##### EXTRACT #####

2. Bidding wars ? - We are starting to see this in certain price ranges,
In 2005, we knew one family who made offers on 10 homes. They lost the first nine to the feeding frenzy that existed in the market - other buyers bid the properties up substantially from the original listing prices. There were even escalation clauses where buyers authorized their agents to outbid other offers by thousands of dollars. There's no competitive bidding in the buyer's market but that is begining to change.
3. You can make an offer.
A few years ago when you made an offer, the only question was how high above the list price you should reach in hopes of being the best offer on the table. Today the sell price vs. list price ratio is about 96 percent. Sellers won't be insulted if you "make them an offer they can't refuse."
4. Patience is tolerated.
In the hot seller's market, everything was rushed. You had to find a house before other buyers did, then hurry up and make the offer. Today, buyers can take their time. They can look at several homes and think about their decision for a while.
5. Due diligence is welcomed.
In this market, a buyer is encouraged to obtain a home inspection, termite inspection and appraisal.
6. Plenty of Options.
In today's market the buyer still has plenty of options, good inventory and excellent financing plans, and sellers assistance id available,
7. Repair requests are accepted.
After buyers complete a home inspection, they're allowed to submit a repair request to the sellers. But in the past, sellers often insisted the home be sold as-is. Many times, there were back-up buyers waiting for the primary buyers to upset the sellers, whose home was increasing in value almost daily.

#####

PROBLEM TO SOLVE>
Print the home-buying article word for word, from "5. Due diligence" up to and including "value almost daily.". Work only from the home-buying article above.

##### STORED DATA #####

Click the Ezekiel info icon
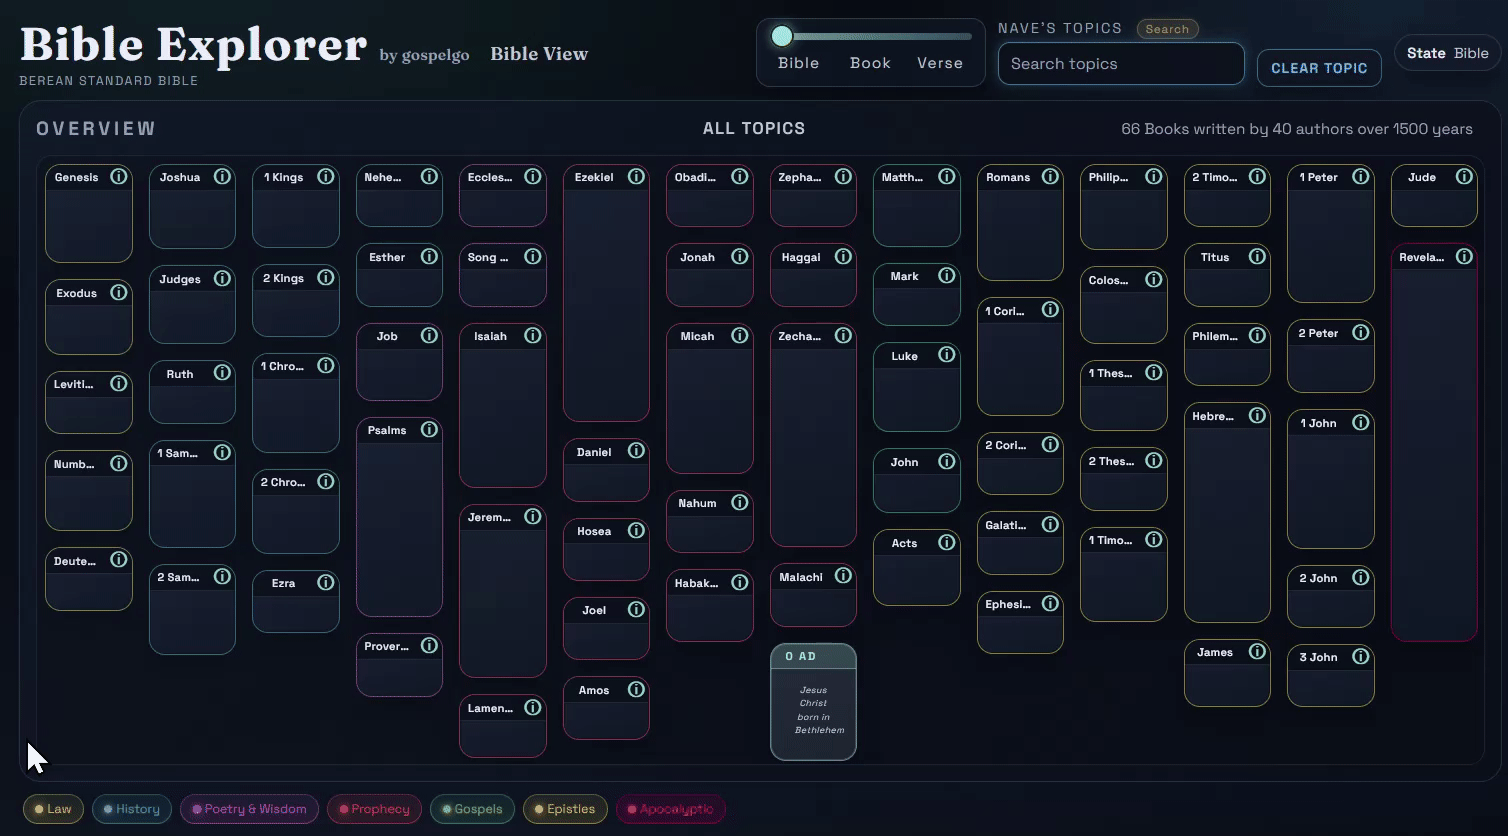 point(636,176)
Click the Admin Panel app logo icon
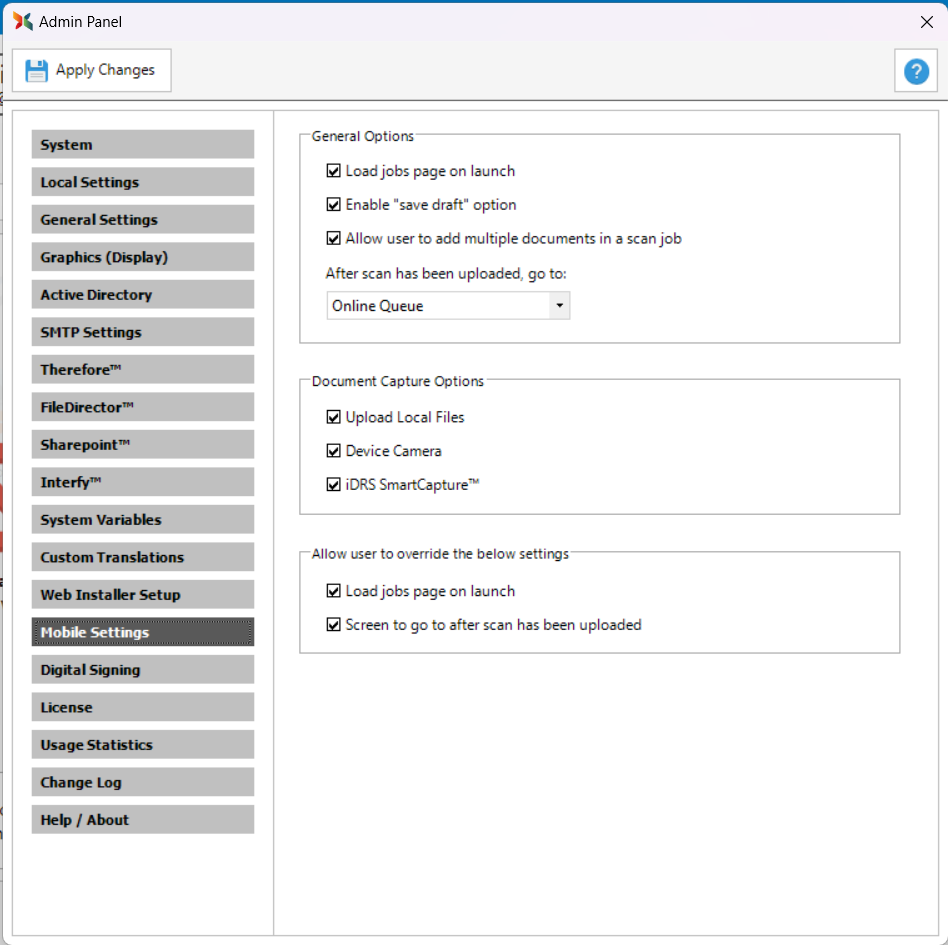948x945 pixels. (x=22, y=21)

#####

RESULT OF THE EXERCISE>
5. Due diligence is welcomed.
In this market, a buyer is encouraged to obtain a home inspection, termite inspection and appraisal.
6. Plenty of Options.
In today's market the buyer still has plenty of options, good inventory and excellent financing plans, and sellers assistance id available,
7. Repair requests are accepted.
After buyers complete a home inspection, they're allowed to submit a repair request to the sellers. But in the past, sellers often insisted the home be sold as-is. Many times, there were back-up buyers waiting for the primary buyers to upset the sellers, whose home was increasing in value almost daily.